Extracted data entries
* * *

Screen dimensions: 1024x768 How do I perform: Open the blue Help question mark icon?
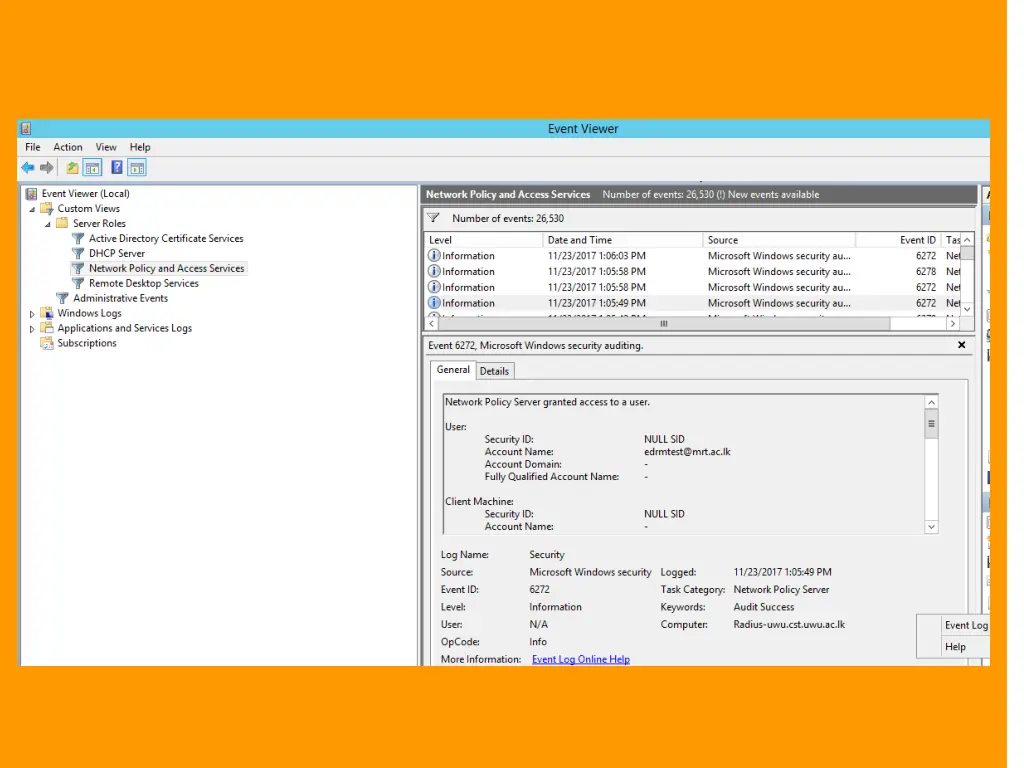(x=117, y=168)
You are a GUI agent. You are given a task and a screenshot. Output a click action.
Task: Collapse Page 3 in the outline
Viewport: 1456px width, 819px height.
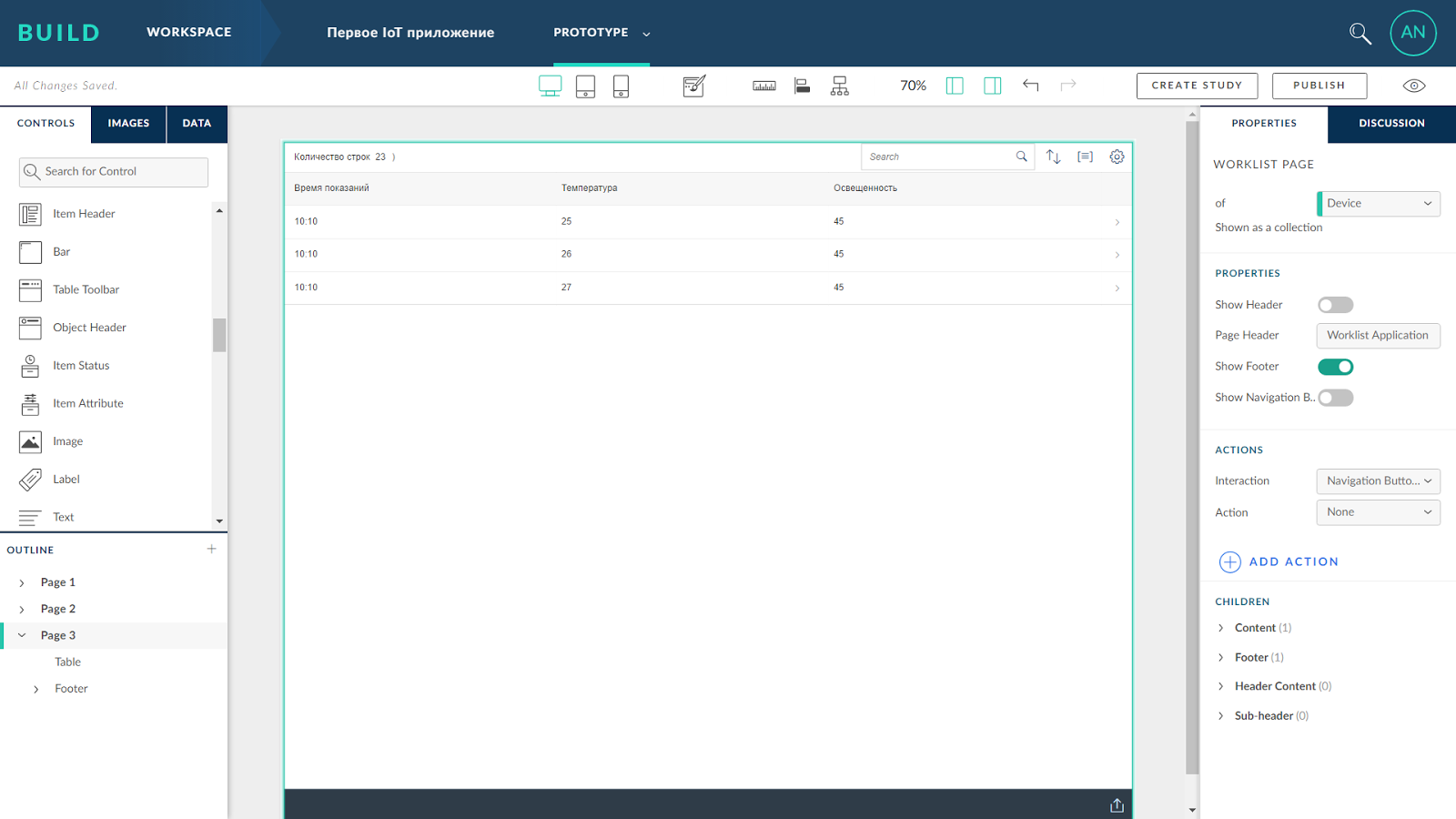coord(22,635)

* * *

_Description of the task_
Please edit the records above by replacing "screenshot" with "screen capture" wherever it appears, keeping everything else the same, and leave the pictures out of your answer.

_Result below_
Screen dimensions: 1024x768 How do I perform: Open the blue Help question mark icon?
(x=117, y=168)
You are a GUI agent. You are given a task and a screen capture. Output a click action.
Task: Collapse Page 3 in the outline
Viewport: 1456px width, 819px height.
coord(22,635)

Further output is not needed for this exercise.